Second, if the property owner’s septic fails or needs repair, and a city sewer line has reached the property, they would be required to connect to public sewer. The third situation is if an applicant asks the city to install sewer service, property owners would be required to connect within two years from when the sewer main becomes active on their street.
“Success looks like having multiple neighborhoods citywide apply for the project and (the city) ultimately installing sewer on their street and allowing them to decommission aging septic systems and to connect to public sewer,” Cromsigt says.
Cromsigt says the installation of the sewer main and stub outs to private properties is covered by the city through ratepayer increases. The private property owner who connects to public sewer will have to pay a system development charge, as well as a connection fee.
Beth Larsen was one of the first homeowners to undergo the conversion.
“My septic was failing, so I didn’t really have a choice,” Larsen says. “I had to either replace the septic or hook up to the sewer.”
She knew there would be a financial burden involved, so she organized about 20 neighbors to connect at the same time, so they could hire a contractor and save more money.
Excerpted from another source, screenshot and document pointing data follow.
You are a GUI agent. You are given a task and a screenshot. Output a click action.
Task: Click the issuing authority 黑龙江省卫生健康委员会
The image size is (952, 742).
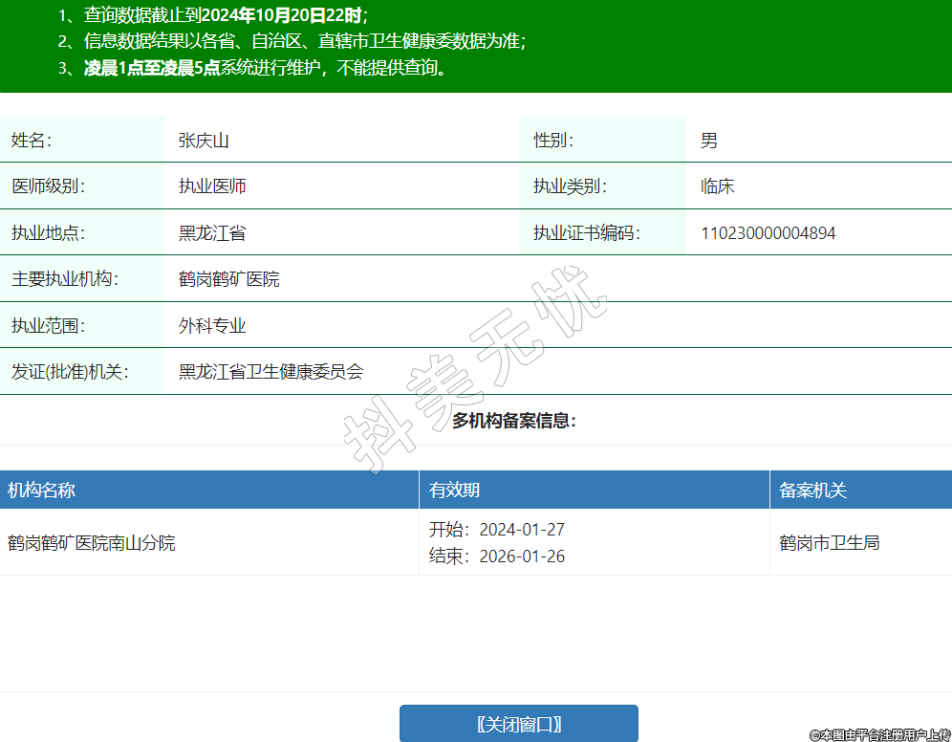tap(271, 372)
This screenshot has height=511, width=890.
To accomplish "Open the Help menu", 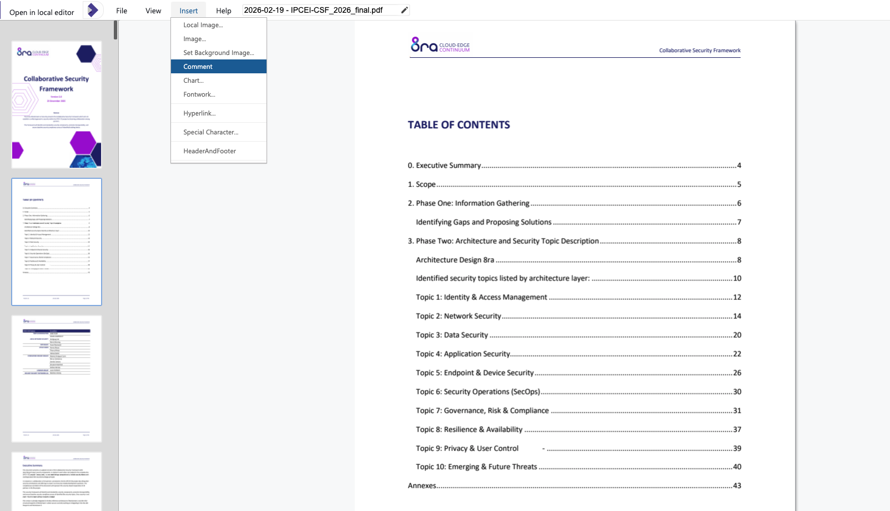I will (223, 11).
During a work session at Wednesday’s city council meeting, city councilors discussed keeping a rule requiring properties on failing septic systems within 300 feet of city sewer to hook up to it. They also talked about reviewing hardships due to topography.
Larsen told NewsChannel the loud drilling near her property during the septic to sewer conversion lasted three to four hours a day. She said conditions vary for property owners, depending on how much rock lies beneath their property.
“We were the first phase of this whole project, and there were a lot of bumps in the road,” Larsen says. “I think the city’s learned a lot from our experience, and I think going forward in the next phases, it’s going to be a lot smoother for homeowners.”